# [Problem details]
Please copy, word for word, the line that contains "This screenshot has height=278, width=292." and every line after it through the end of the records, and nothing more.

◇ ◇ ◇ ◇

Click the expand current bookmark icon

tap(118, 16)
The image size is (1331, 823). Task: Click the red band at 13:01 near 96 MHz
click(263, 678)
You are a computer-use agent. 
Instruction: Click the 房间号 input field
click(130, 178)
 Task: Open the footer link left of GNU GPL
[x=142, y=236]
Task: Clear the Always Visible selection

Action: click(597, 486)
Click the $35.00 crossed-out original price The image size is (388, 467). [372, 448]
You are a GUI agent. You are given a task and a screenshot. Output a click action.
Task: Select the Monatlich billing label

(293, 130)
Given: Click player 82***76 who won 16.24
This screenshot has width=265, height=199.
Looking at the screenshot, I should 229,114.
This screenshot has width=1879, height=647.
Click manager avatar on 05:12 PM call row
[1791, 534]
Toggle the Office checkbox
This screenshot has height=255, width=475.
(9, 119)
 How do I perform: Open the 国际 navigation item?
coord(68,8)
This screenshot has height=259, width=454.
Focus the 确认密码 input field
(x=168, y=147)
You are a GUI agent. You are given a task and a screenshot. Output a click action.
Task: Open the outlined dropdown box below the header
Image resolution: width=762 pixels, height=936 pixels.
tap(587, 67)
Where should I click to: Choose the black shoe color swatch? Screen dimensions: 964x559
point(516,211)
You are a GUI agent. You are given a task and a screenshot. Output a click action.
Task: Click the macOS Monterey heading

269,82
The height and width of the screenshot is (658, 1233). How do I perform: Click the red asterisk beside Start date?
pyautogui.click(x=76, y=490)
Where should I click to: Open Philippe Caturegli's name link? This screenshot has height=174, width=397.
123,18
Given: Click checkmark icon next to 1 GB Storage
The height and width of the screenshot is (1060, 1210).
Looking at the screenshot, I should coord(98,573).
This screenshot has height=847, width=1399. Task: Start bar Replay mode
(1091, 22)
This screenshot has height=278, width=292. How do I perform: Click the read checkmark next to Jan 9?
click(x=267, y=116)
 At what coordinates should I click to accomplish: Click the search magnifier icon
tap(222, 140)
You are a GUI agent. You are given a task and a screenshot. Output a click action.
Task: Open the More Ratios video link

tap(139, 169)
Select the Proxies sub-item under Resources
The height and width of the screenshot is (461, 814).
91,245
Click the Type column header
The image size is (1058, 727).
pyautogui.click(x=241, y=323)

◇ ◇ ◇ ◇

# [Expected answer]
This screenshot has height=278, width=292. How do I perform: Click the read checkmark next to Jan 9?
click(x=267, y=116)
 At what coordinates should I click to accomplish: Click the search magnifier icon
tap(222, 140)
You are a GUI agent. You are given a task and a screenshot. Output a click action.
Task: Open the More Ratios video link

tap(139, 169)
Select the Proxies sub-item under Resources
The height and width of the screenshot is (461, 814).
91,245
Click the Type column header
The image size is (1058, 727).
pyautogui.click(x=241, y=323)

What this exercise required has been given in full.